Tasks to perform
**1.** In the article on the dental care gap between black and white children, how many National Health Interview Surveys did the researchers draw data from?
**2.** Resume the article on the dental care gap between black and white children, picking up right after its final sentence.

Study text
◆ ◆ ◆

The gap in the quality of dental health between black and white children since 1964 has been greatly diminished, according a to a new study. The drastic changes in care are detailed in a report published online on July 2, 2012, and are appearing in the August print edition of Pediatrics .
Overall the study concludes that as of 2010 the difference in dental health between black and white children has statistically diminished, but there still needs to be more action in order to assure that all children will have and continue to get adequate dental care. The study was conducted by researchers from the Massachusetts General Hospital’s Center for Child and Adolescent Health Research and Policy, which used a study from 1964 to compare data. In order to follow the trends in children’s dental care, the group pulled data that was collected from five U.S. National Health Interview Surveys from 1964 to 2010. They also only focused on children that were between the ages of 2 to 17 years old. The big question for the surveyors was if the child had seen a dentist at all in the past, and if they had seen a dentist in the past year.
According to the study 50 years ago, after the first set of interviews, more than 60 percent of African American children had never been to the dentist, yet the number was half of that for white children. It was also significantly different based on poverty lines. The gap over the past five decades had been worse for children who were poorer, and therefore did not get to see the dentist as often as their peers who had better financial situations. It’s believed that government programs such as Medicaid and the Children’s Health Insurance Program significantly helped to aid these problems in the poorest neighborhoods by giving dental care to those who needed it most. It’s also a substantial part of why the difference between the groups is so slim now.

◆ ◆ ◆

Information supplied

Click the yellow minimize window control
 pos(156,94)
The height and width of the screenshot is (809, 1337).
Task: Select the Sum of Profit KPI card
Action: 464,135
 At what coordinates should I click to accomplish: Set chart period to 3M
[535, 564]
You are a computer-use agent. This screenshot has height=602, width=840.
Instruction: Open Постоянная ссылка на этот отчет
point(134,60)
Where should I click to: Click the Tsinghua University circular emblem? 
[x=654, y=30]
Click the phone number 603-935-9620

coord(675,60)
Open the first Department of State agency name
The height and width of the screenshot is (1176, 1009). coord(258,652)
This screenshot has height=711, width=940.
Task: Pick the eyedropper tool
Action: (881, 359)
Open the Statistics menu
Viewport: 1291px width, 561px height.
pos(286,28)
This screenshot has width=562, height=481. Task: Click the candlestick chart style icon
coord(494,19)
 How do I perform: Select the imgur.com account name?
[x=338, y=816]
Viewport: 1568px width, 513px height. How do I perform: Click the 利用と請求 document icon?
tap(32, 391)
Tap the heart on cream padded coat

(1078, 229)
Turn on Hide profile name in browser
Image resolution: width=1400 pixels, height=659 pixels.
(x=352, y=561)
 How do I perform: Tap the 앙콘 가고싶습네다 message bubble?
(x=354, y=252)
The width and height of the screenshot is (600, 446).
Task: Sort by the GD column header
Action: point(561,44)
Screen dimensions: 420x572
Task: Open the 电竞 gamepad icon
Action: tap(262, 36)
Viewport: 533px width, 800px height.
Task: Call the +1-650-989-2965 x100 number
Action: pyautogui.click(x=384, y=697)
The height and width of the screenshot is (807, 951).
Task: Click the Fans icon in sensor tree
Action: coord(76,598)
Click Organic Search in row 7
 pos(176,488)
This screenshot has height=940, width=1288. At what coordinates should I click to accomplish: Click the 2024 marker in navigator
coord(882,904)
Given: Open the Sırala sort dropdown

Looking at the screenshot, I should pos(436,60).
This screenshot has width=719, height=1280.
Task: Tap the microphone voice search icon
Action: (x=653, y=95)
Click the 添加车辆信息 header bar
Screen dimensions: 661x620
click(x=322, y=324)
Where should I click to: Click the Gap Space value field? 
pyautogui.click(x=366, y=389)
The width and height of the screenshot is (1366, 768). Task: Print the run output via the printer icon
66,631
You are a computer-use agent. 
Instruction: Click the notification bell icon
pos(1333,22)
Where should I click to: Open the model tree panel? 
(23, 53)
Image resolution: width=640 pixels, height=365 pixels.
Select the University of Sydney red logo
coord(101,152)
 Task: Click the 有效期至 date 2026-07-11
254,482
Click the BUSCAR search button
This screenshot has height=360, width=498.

◆ ◆ ◆

Answers
**1.** Five U.S. National Health Interview Surveys, from 1964 to 2010.

**2.**
However, according to the study, and critics, it’s believed that African American children are not receiving the same quality of care, in terms of frequency and follow up as their white counterparts. They have access to some dental services, and have seen the dentist, but it’s not always with the same level of consistency. They also have a much higher rate for cavities, leaving experts to think that much more can be done to help assist in how these kids are caring for their mouths. Additionally, a child’s dental health is also in direct correlation to their economic stability. The study found that it was still children who were living above the poverty level who were more likely to visit the dentist, and those below did not have the same access.
Not surprisingly, the difference in type of dental care the child received also fell on what type of insurance the child had. For example, 77 percent of children using a government program, such as the Children’s Health Insurance Program, had visited a dentist in 2010. However, 83 percent of their peers who had privately funded insurance had visited the dentist. As the study results show, even with as much change as there has been in the last half century, clearly, there is more that can be done.